- DIRECTIONS -
Please render everything from the line containing "You are a computer-use agent." down to the end of the entries as a two-column CSV with the headers instruction and answer. Give one row per entry, with each field quoted and its line breaks replaced by spaces.

- RECORDS PROVIDED -
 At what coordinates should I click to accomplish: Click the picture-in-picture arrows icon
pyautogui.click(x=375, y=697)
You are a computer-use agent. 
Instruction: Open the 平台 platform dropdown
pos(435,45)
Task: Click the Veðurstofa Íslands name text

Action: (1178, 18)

- RIGHT ANSWER -
instruction,answer
"You are a computer-use agent. Instruction: Open the 平台 platform dropdown","pos(435,45)"
"Task: Click the Veðurstofa Íslands name text","Action: (1178, 18)"